* **SOURCE PASSAGE**:
Building Applications with AppleScript and FaceSpan

Building Applications with AppleScript and FaceSpan

by Matt Neuburg, author of AppleScript: The Definitive Guide
04/13/2004

AppleScript is primarily a scripting language; it is intended to let the user communicate with existing applications. Still, having developed a scripting solution with AppleScript, a user might naturally wish to wrap a standard application interface around it. So, how can a user take advantage of AppleScript in order to write a stand-alone application?

In my book, AppleScript: The Definitive Guide, attention is given (at the end of Chapter 2, and as the main subject of Chapter 24) to this very question. But at the time of the book's publication, FaceSpan for Mac OS X did not yet exist, so it was not considered in the repertory of tools one can use for building an application with AppleScript. Now FaceSpan 4.0 has emerged, so in this article, I'll briefly describe how FaceSpan may be used to construct the example applications in chapters 2 and 24 of my book.

What Is FaceSpan?

FaceSpan 4.0 is a small (7MB) Cocoa application in which you build a Cocoa application, using AppleScript as a programming language. You "draw" your interface in a window editor, adding interface elements to a window and specifying some of their physical behavior in an Info Panel (the palette labeled "window" in the lower right of the following figure). Then you write AppleScript code saying what should happen when the user interacts with those interface elements to generate an event (starting up the application, choosing a menu item, pressing a button, and so forth).

* **TASK DIRECTIONS**: For each statement, answer yes or no according to the article on FaceSpan and quote the words from it that decide the answer. 1. FaceSpan for Mac OS X already existed when AppleScript: The Definitive Guide was published. 2. FaceSpan 4.0 is a 7MB Cocoa application. 3. AppleScript is mainly meant as a scripting language.

* **Stored data**:
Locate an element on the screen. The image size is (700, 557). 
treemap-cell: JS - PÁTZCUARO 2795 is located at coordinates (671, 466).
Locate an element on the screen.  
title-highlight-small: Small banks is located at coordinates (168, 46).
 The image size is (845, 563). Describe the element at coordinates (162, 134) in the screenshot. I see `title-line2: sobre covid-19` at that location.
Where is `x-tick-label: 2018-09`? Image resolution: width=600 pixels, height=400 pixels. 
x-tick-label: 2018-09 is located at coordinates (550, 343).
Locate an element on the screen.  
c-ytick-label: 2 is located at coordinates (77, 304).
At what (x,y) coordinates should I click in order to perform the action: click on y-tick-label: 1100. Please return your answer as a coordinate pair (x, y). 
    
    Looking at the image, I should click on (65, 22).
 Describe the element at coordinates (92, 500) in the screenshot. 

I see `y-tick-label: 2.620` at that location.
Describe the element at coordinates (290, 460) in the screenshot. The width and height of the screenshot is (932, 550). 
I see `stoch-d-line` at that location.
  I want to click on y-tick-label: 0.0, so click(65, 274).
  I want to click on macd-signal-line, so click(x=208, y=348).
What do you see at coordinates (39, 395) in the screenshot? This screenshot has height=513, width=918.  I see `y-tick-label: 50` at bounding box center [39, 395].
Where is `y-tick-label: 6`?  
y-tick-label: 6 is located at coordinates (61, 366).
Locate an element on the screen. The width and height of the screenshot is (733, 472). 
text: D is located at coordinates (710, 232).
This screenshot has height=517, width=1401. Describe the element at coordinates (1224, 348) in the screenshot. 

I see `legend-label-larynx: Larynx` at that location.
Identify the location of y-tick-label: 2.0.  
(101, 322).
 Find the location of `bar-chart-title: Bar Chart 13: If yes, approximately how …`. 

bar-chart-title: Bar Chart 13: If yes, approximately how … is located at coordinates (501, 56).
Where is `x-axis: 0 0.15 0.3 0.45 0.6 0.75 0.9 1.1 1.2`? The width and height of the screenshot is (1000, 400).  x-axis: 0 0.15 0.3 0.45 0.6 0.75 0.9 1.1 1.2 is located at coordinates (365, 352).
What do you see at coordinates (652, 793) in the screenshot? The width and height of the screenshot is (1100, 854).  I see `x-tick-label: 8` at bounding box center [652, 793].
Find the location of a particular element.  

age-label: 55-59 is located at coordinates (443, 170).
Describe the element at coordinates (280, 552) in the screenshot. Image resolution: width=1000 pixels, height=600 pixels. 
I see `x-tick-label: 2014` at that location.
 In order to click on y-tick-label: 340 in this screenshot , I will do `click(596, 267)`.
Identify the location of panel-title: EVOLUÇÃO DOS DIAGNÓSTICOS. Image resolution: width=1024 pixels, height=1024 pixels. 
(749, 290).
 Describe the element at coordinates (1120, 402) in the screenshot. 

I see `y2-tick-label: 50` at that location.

* **TASK RESPONSE**:
1. No: "at the time of the book's publication, FaceSpan for Mac OS X did not yet exist"
2. Yes: "FaceSpan 4.0 is a small (7MB) Cocoa application"
3. Yes: "AppleScript is primarily a scripting language"